Updated Thursday, November 15, 2012 at 05:46 PM
Starbucks’ acquisition tear continued Thursday, when the cash-rich company announced plans to buy Teavana Holdings, a chain of 300 mall-based tea stores, including seven in Washington.
The $620 million cash deal marks Starbucks’ third acquisition in 13 months.
Starbucks said it expects to add non-mall stores to Atlanta-based Teavana’s portfolio and more beverages to its menu.
The news comes five months after Starbucks announced it would take its Tazo tea brand into retailing. That brand’s $1.4 billion in annual sales now come from grocery and cafe sales.
With the Teavana acquisition, executives aren’t sure whether Tazo’s retail presence will grow beyond a pilot location opening this week at University Village.
In addition to Teavana, the company paid $30 million last fall for a California juicery called Evolution Juice, and $100 million in June for a small bakery chain called La Boulange.
Even after years of paying dividends, the coffee company was sitting on $848 million in cash when its fiscal year ended Sept. 30.
Although U.S. consumers traditionally prefer coffee, Starbucks CEO Howard Schultz said they are ready to embrace the tea version of Starbucks. He considers the popularity of ready-to-drink tea beverages such as Arizona Tea and Honest Tea to be “a great litmus test.”
Adding more drinks to Teavana’s menu reminds him of Starbucks’ decision in the ’80s to add coffee drinks after years of selling mostly whole-bean coffee.
He praised Teavana’s economics, which include a $40 average sale or “ticket,” compared with Starbucks’ roughly $5. And Teavana’s operating margins top 30 percent.

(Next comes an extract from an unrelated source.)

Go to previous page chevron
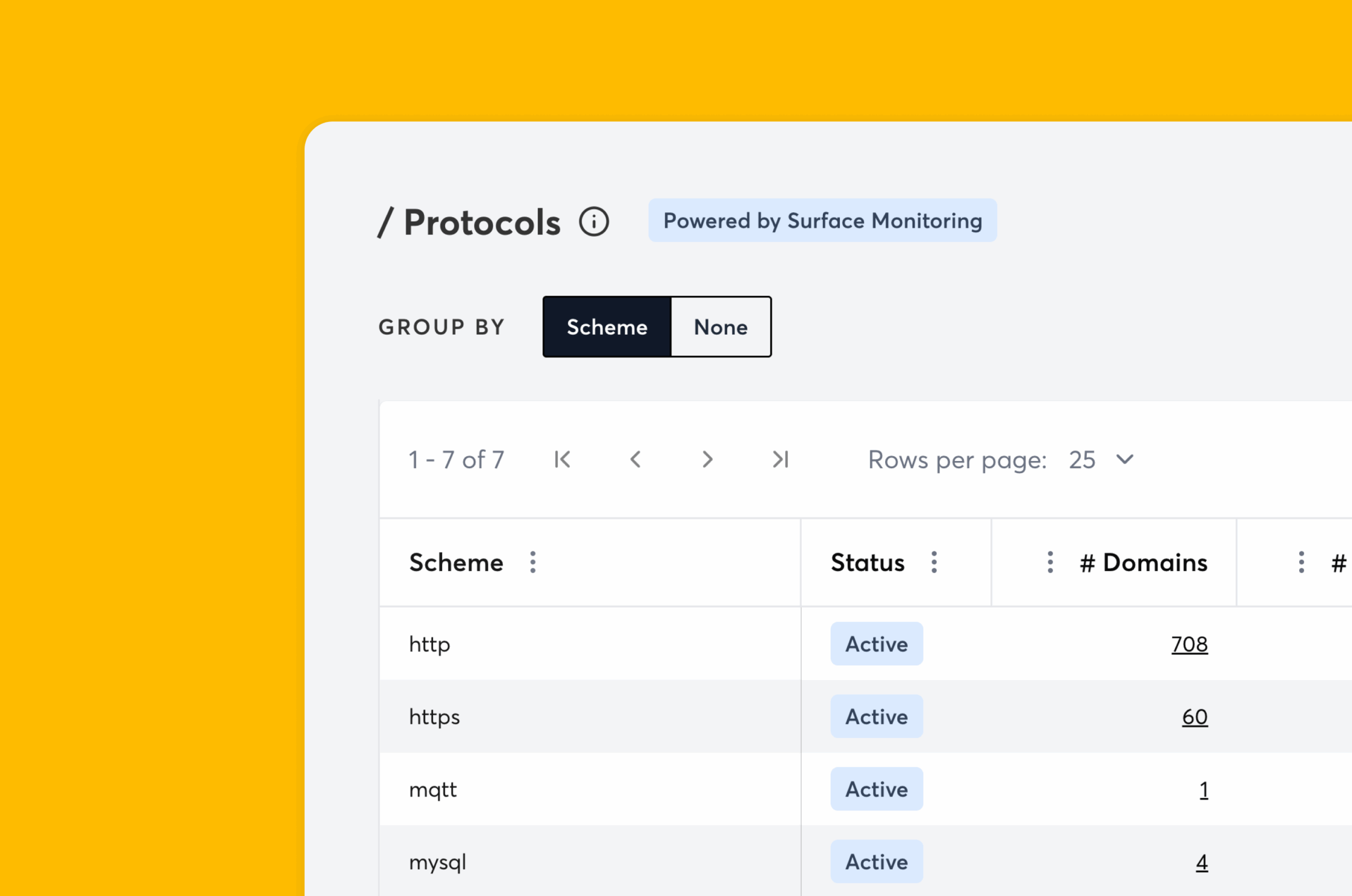Screen dimensions: 1352x896 [x=635, y=459]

After Starbucks said in June it was taking the Tazo brand into retail, analyst Sharon Zackfia at William Blair wrote a note to investors reminding them of Teavana’s sales strength.
“It also remains a question as to how effective Tazo’s selling and educational techniques will be for a U.S. customer base that remains largely untutored in the art of tea,” she wrote.
Teavana already has moved into foreign markets and recently opened its first store in the Middle East in partnership with Alshaya, which also partners with Starbucks.
The acquisition, which requires regulatory approval, is expected to close later this year. A majority of Teavana’s shareholders, who would receive $15.50 a share, have already approved the sale. The deal is expected to add a penny to Starbucks’ earnings per share in fiscal 2013.
The news sent Teavana’s shares to $15.45 Thursday, up 52 percent, or $5.32. Starbucks stock fell 3 percent, or $1.47, to $48.84.
Teavana will continue to be run out of Atlanta by co-founder Andrew Mack.
Starbucks coffee will not be sold in Teavana stores, and the company has not decided whether Teavana teas will be offered in its cafes. Eventually, Starbucks customers will be able to use their rewards cards in Teavana stores and vice versa.